Dyslexia and the link with entrepreneurship
by Brian O’Shea – Staff writer
OK, so its 2010, there’s a shortage of money to buy books, materials and resources, friends in your social network are losing their jobs and staff at the school are not being replaced.
However, from whence cometh the cash to fund around 52,000 teacher’s salaries and provide resources to educate about 750,000 children in NZ each year? Did you think the money came from the government? Did government create the money; or did they just redistribute it from other taxpayers?
In November 2004, the Cass Business School – University of London – published research that showed that entrepreneurs were more than five times more likely to suffer from dyslexia than your average citizen was.
Further, the research highlighted that 70 per cent of those dyslexic entrepreneurs did not succeed at school.
Those attempting to teach entrepreneurship through traditional theoretical methods will fail because the people who make brilliant entrepreneurs respond poorly to the typical classroom environment.
The research highlighted that on the one hand, you have the academic fraternity who may not have the skills or inclination to take ideas to the market and on the other hand, you have natural entrepreneurs who are being failed by the school and the education system.
The academic’s successful career is measured by their peers on the number of doctorates, diplomas, certificates they have accumulated, or the number of professional development courses they may have attended. The entrepreneur is measured by society on his, or her wealth in assets accumulated, patents, real estate, businesses, charitable donations etc. The market ultimately provides jobs, creates products and services and then pays the taxes that fund education.
A comparative 2007 American study, reported in the New York Times, found much the same as their British counterparts, that it has long been known that those who struggle with reading and writing play to their strengths. Dyslexics can be extraordinarily creative manoeuvring their way around problems and perceived opportunities.
The NZ Small Business Advisory group reported to parliament in 2004, that 97 per cent of our businesses employed fewer than 15 people.
The Massey University SME website reports “the sector makes an enormous contribution – in NZ, our 350,000 or so SMEs, make up more than 99 per cent of all businesses and account for about 60 per cent of employment”.
The SME sector broadly covers micro-enterprises (fewer than five staff), small enterprises (6-49) and medium enterprises (50-100).

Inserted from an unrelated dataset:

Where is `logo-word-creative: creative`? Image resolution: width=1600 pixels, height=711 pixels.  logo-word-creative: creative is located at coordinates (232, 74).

How many of those NZ Small to Medium Enterprises (SME’s) have owners who are dyslexic is not known, but the offshore research suggests that at least 20 per cent of UK business owners are dyslexic and the figure is closer to 35 per cent in the USA.

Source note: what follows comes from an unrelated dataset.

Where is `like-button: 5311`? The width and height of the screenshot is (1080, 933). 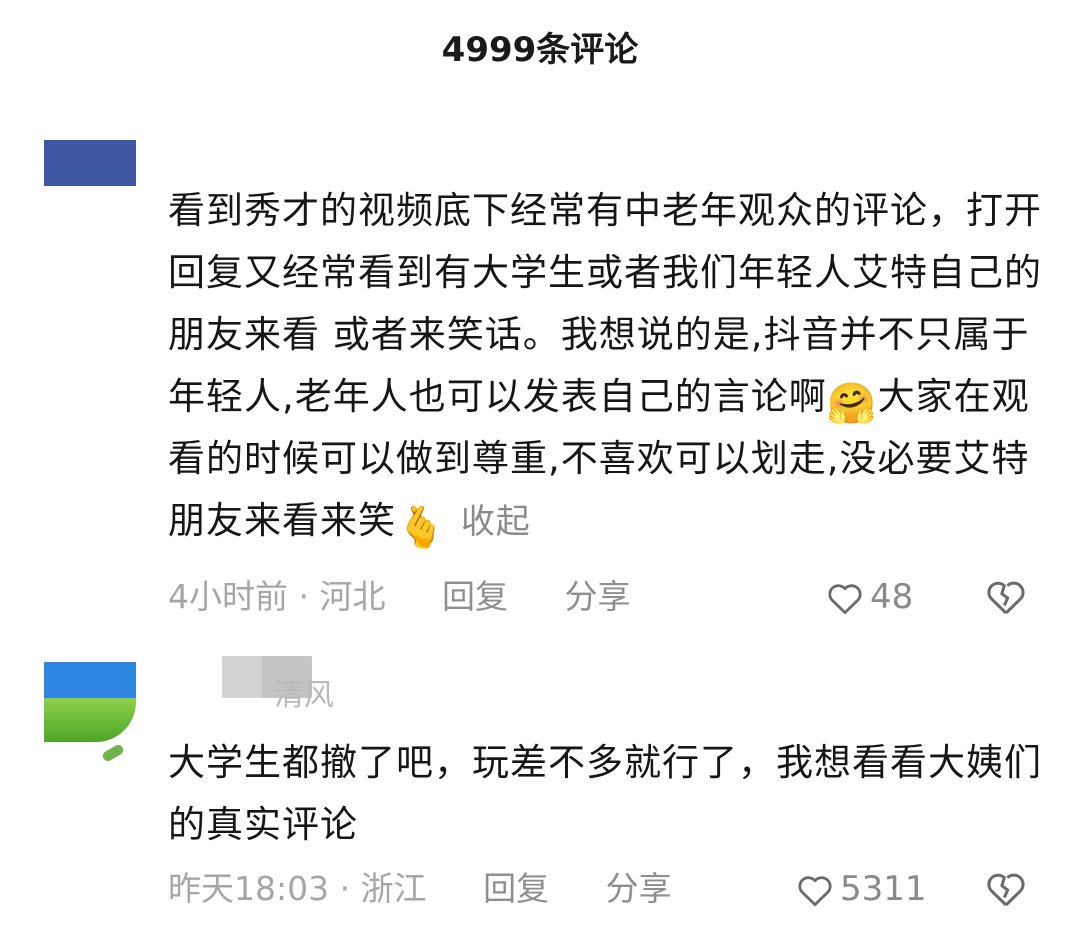
like-button: 5311 is located at coordinates (862, 889).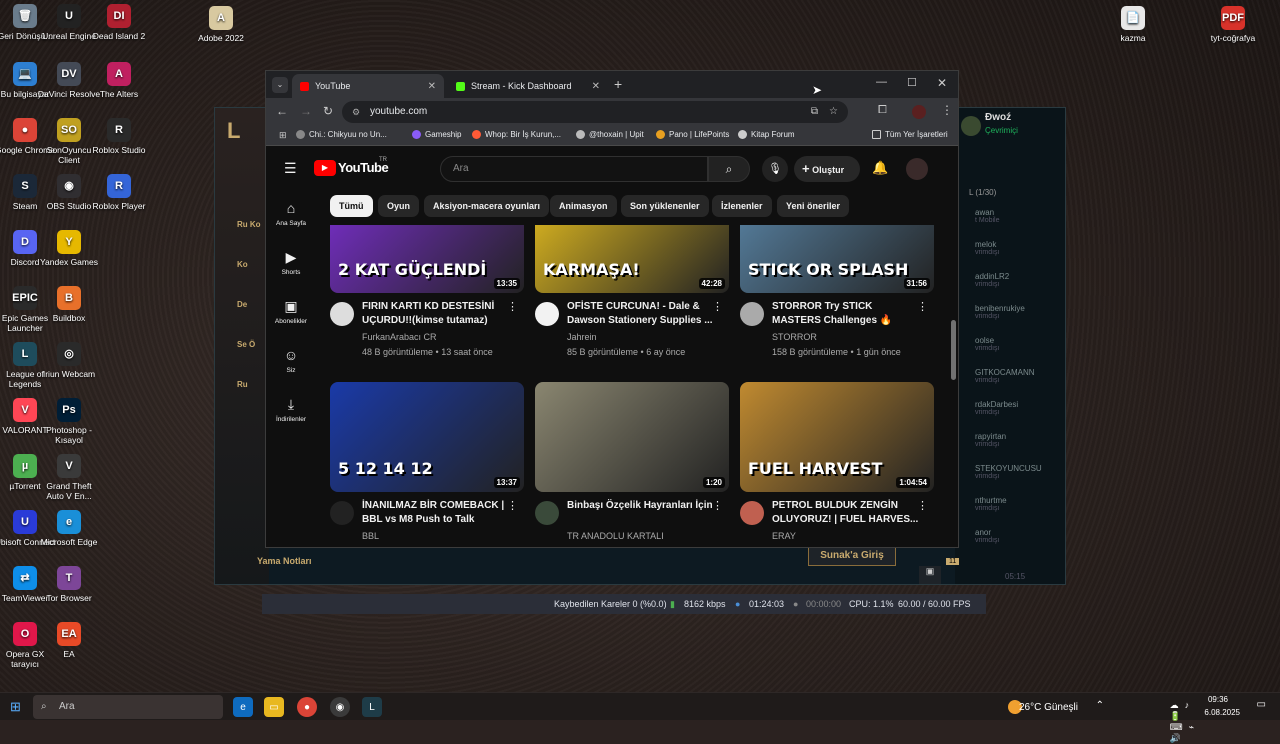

The Dyslexia Foundations suggests on its website that at least 10 per cent of NZ students are dyslexic and if that is the case, of the three-quarter million or so children at school in NZ, that equates to around 75,000 dyslexic students – 10 per cent of the school role.
If mainstream education continues to provide the dyslexic student with a healthy dose of how not to do it, the dyslexic individual will figure out how to do it their way. Go the antisocial way and they are likely to end up as a guest of the Department of Prisons. The more socially acceptable way is to become an entrepreneur, or employee.
Love those dyslexic entrepreneurs in waiting, for they hold the secret to the question – “from whence cometh the cash?”